No one recollected seeing Shirley Peters on the date that she was killed; no one once she had left from outside her house in a taxi, other than the driver himself, who claimed to have dropped her on the north side of the main square outside Pizzaland. According to the staff who’d been on shift at the pizza place that evening, she hadn’t eaten there. They were certain enough to be believed. Several people did recognize Shirley’s picture, however, but none could tie it in with the date in question.
Who was she here with?
“In a crowd, crowd of girls, you know the way it is.”
“Never with a man?”
“Yeh, sure, with a man? Which man? Come on, just men. Yes, men. Nothing funny, you know, just it never seemed to be the same man. Yeh, shame, she was all right. Fun, you know. Fun.”
One of those who reacted positively to Shirley Peter’s photograph was Warren. Resnick dropped in at the gym and found him working out on the heavy punch bag.
“Getting ready for a fight?” Resnick asked.
“Mug’s game.” Warren straightened and swung his head towards Resnick, spraying sweat.
“I thought maybe your friend the cuts man had talked you into it. He seemed to think you’d be something special.”
“Something special for him to practice on, fine. But no, thanks.” He flexed his shoulders and started to arch his back, moving his legs a little on the spot, limbering down. “You’re not still running around after that Macliesh business?”
Resnick shook his head. “Shirley Peters.”
“Shirley?”
“You identified her.”
“Right,” said Warren, realizing. He rubbed at his head with a towel. “Couple of places I’m on the door, she used to go down a few times. I mean, enough so’s I knew the face, but no more than that. Like I said to your bloke, I never knew her name, nothing about her.”
“Nor who she went around with?”
Warren let the towel fall across his shoulders, shook his head. “Not the one bloke. Least, I don’t think so.” He began wiping at the sweat glistening on his thighs.

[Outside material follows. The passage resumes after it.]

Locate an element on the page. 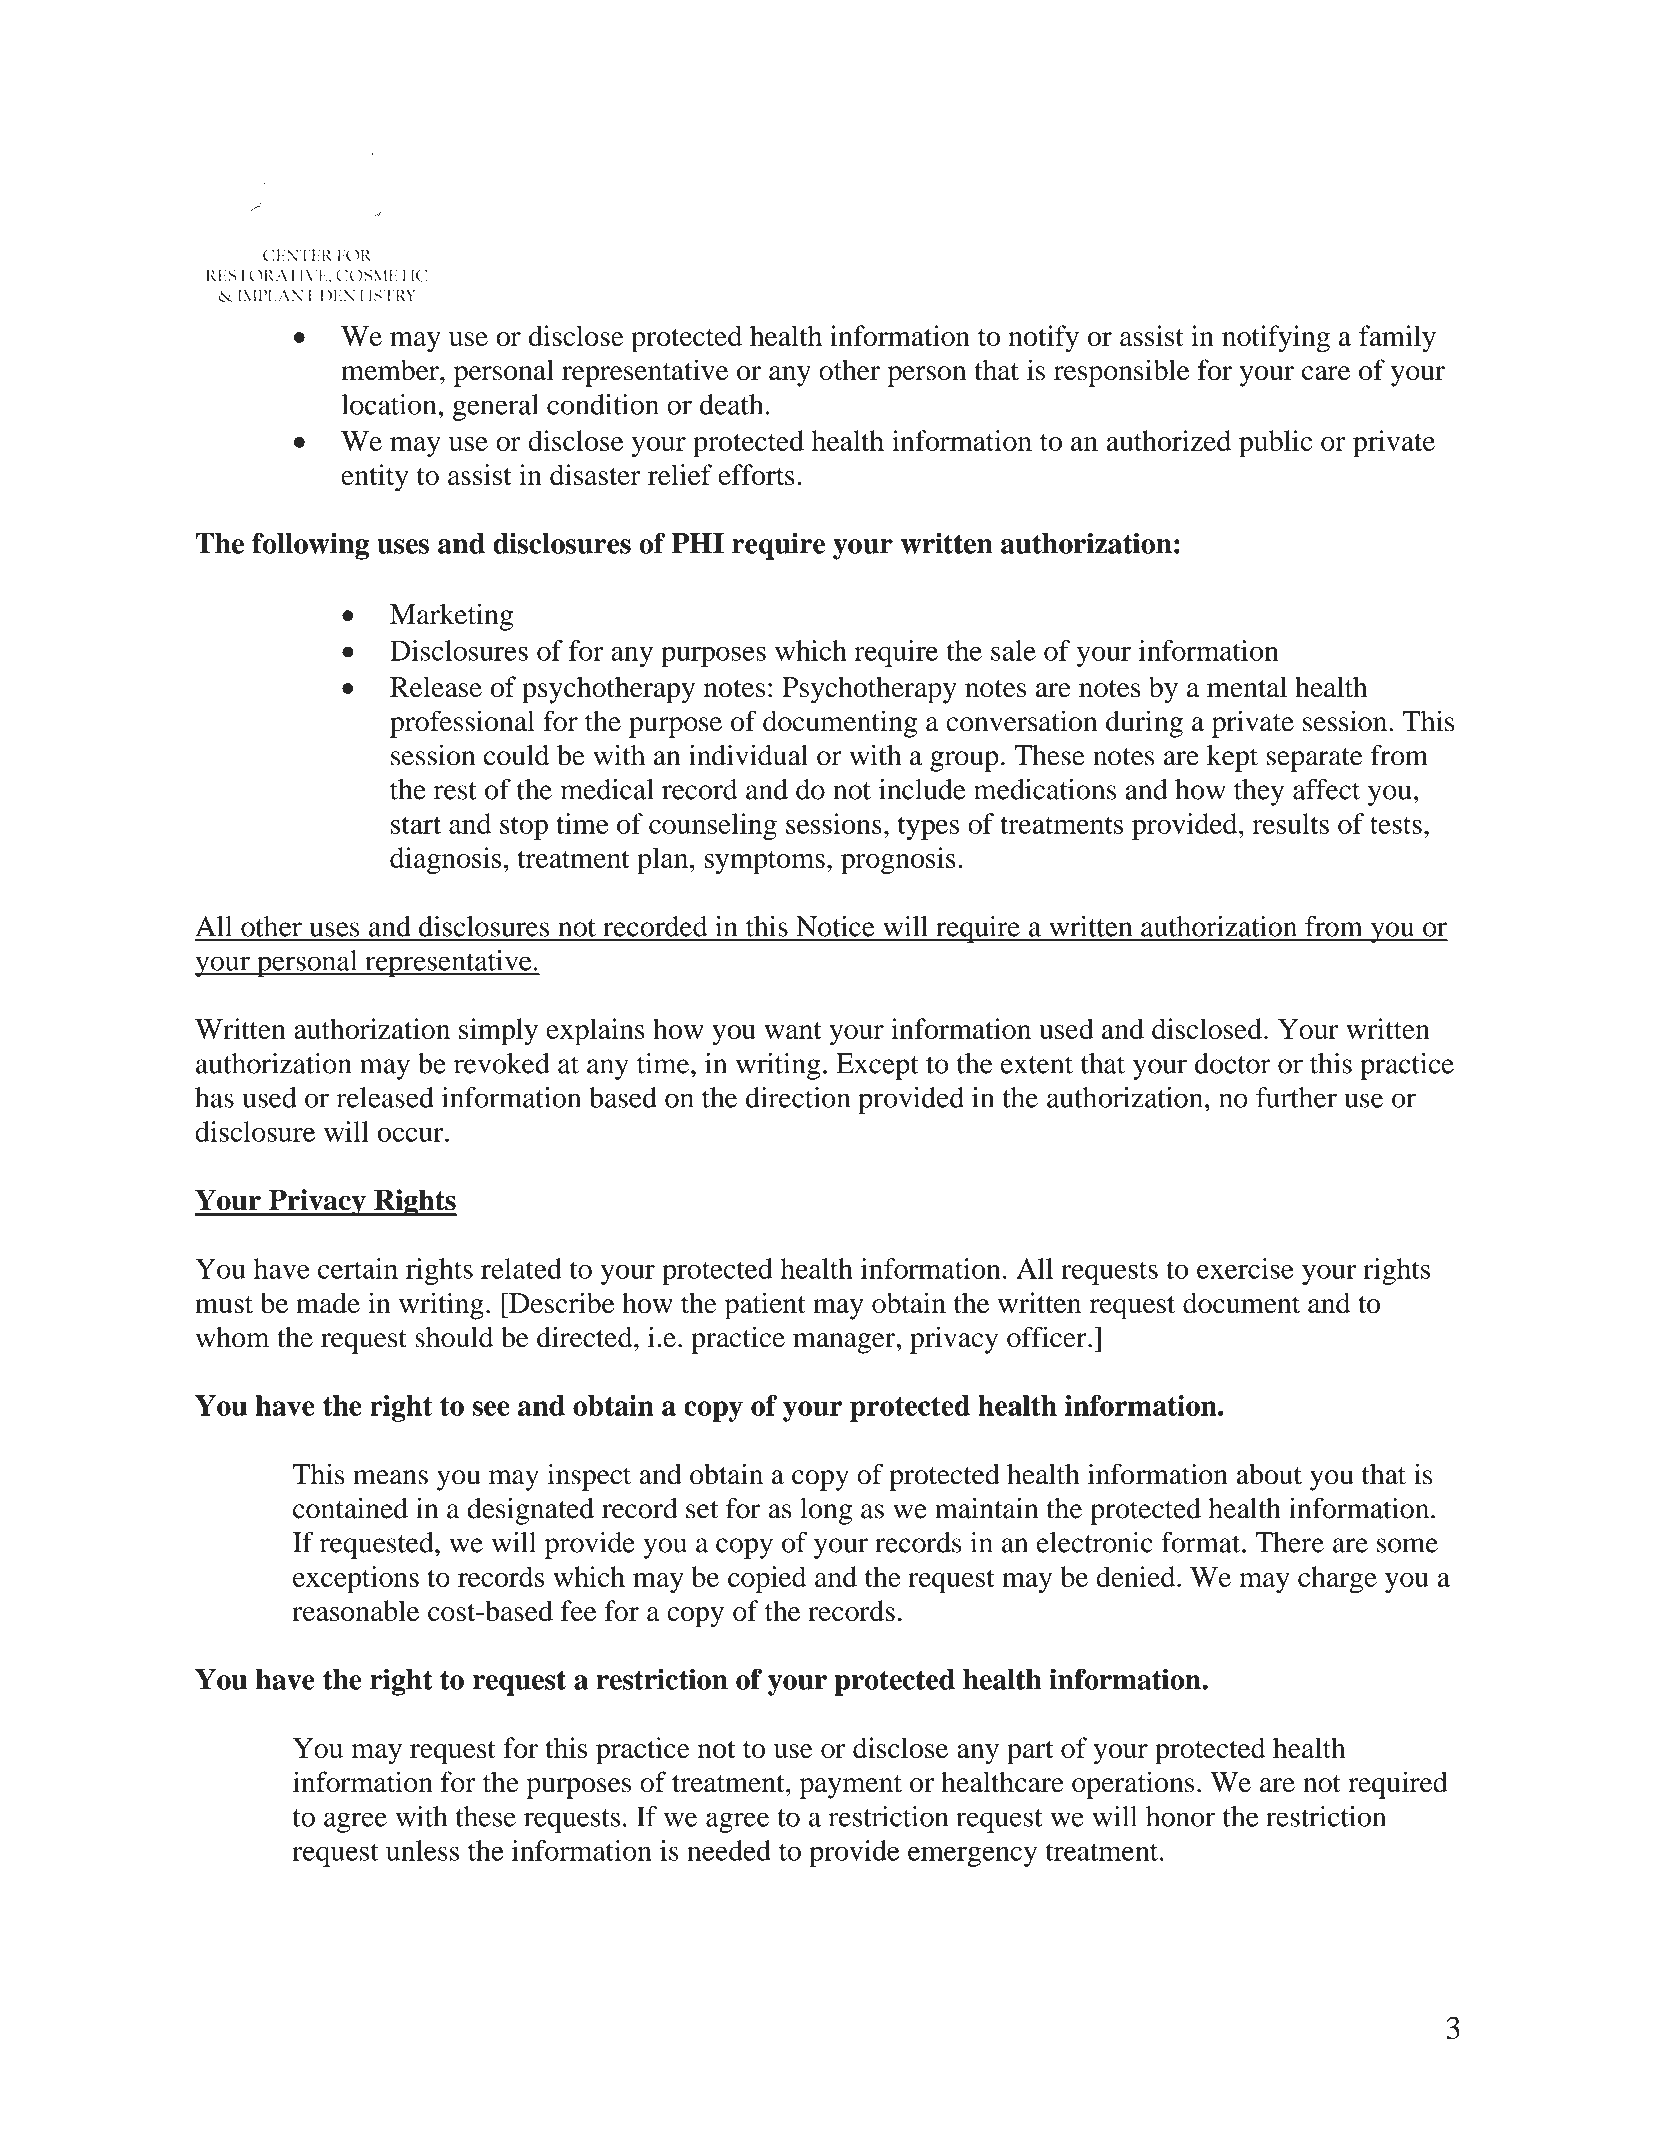 This document has height=2143, width=1656. member is located at coordinates (391, 370).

“You know she was a friend of Grace Kelley’s?”
Warren looked puzzled.
“From London. Came up to see Shirley but too late. She stayed around long enough to enjoy the hospitality of a mutual acquaintance of ours.”
“Georgie Despard?” grinned Warren.
“The same.”
“Small world,” said Warren, still grinning.
Resnick nodded. “Thanks for your time.”
“That I’ve got plenty of.” Warren looked across the room at the assorted pullers and pushers and pounders. “Any day you want to come down and work out for an hour…”
“Thanks. I’ll think…” He stopped, a thought striking him. “Don’t suppose you know a Geoff Sloman by any chance?”